Patients often experience problems using metered dose inhalers (MDIs), particularly poor coordination between inhalation start and dose actuation (TsIn: time difference between the start of an inhalation and the actuation of a dose), and fast peak inspiratory flow (PIF). We investigated if a coordination cap (CAP), with instruction to prolong inhalation, solved these problems. Inhalation profiles [PIF, TsIn, inhalation volume (Vi), inhalation time (Ti)] of patients with stable asthma prescribed an MDI were measured using their real-life technique (MDI). Inhalation profiles were then measured with the cap fitted (MDI+CAP). These patients were then instructed to inhale through the MDI+CAP for 5 sec, and inhalation profiles measured (MDI+CAP+TRAIN).
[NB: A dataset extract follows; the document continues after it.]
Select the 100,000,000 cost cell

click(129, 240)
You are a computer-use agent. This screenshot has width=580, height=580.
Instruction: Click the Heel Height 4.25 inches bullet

TsIn was only measured for the MDI. Resistances of MDI and MDI+CAP were 0.0135 and 0.0243 (cm H2O)(½)/(L/min), respectively. Seventy-one patients were evaluated, with mean [standard deviation (SD)] forced expiratory volume over 1 sec % predicted normal of 78.3% (21.0). Following MDI, MDI+CAP, and MDI+CAP+TRAIN: mean (SD) PIF was 155.6 (61.5), 112.3 (48.4), and 73.8 (34.9) L/min, respectively (p<0.001); mean (SD) Ti was 1.60 (0.60), 1.92 (0.80), and 2.99 (1.03) sec, respectively (p<0.001); and Vi was similar between stages. Twelve patients used a slow flow with the MDI alone, but only two of these patients demonstrated good coordination. With the cap in place (which ensures good coordination), the number of patients using a slow flow increased to 25 for MDI+CAP and to 50 following MDI+CAP+TRAIN. The cap with its effect of increasing resistance to airflow combined with the instruction to prolong inhalation time significantly decreased the inhalation flow.